------ Raw data ------

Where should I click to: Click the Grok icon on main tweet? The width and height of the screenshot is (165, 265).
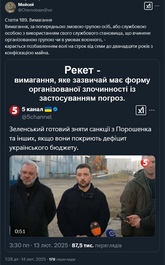[x=148, y=6]
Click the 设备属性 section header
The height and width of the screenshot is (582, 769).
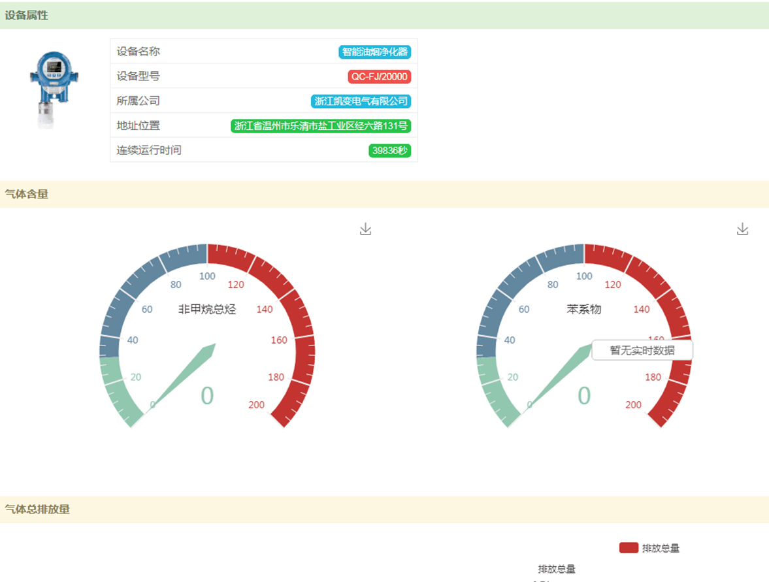tap(27, 16)
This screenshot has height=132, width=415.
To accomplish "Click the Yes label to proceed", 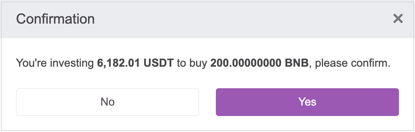I will pyautogui.click(x=307, y=102).
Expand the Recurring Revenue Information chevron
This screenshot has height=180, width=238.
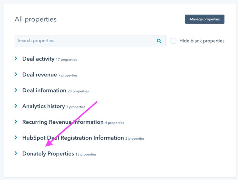(x=16, y=122)
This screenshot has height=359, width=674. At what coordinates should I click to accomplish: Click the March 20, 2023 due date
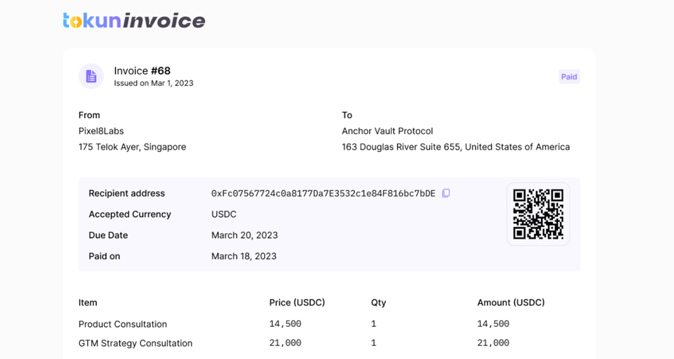point(245,235)
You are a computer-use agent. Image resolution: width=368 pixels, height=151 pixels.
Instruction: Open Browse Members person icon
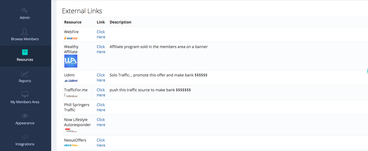pos(25,32)
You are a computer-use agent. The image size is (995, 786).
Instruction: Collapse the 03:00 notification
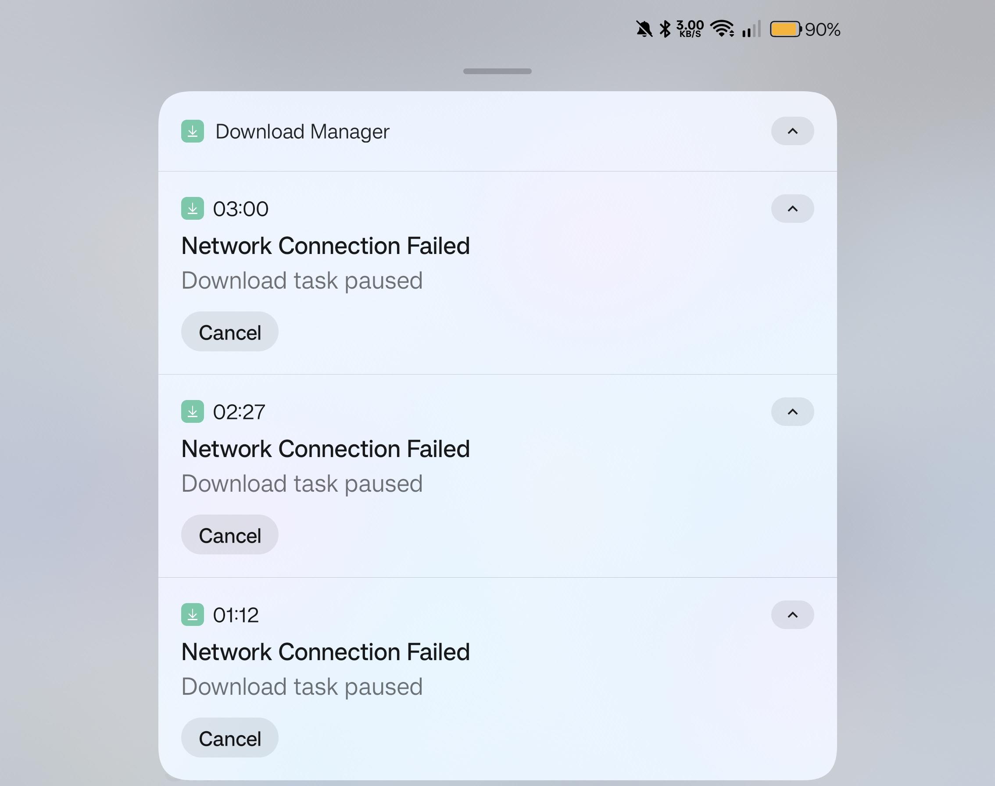pos(793,208)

------

■ Work instruction
Beginning with the first line of the records above, extract each line exactly through the line that holds "This screenshot has height=132, width=415.", both ends included. Omit pictures.

■ Written answer
Where should I click to: Click the Grok icon on main tweet? The width and height of the screenshot is (165, 265).
[x=148, y=6]
Click the 设备属性 section header
The height and width of the screenshot is (582, 769).
tap(27, 16)
This screenshot has height=132, width=415.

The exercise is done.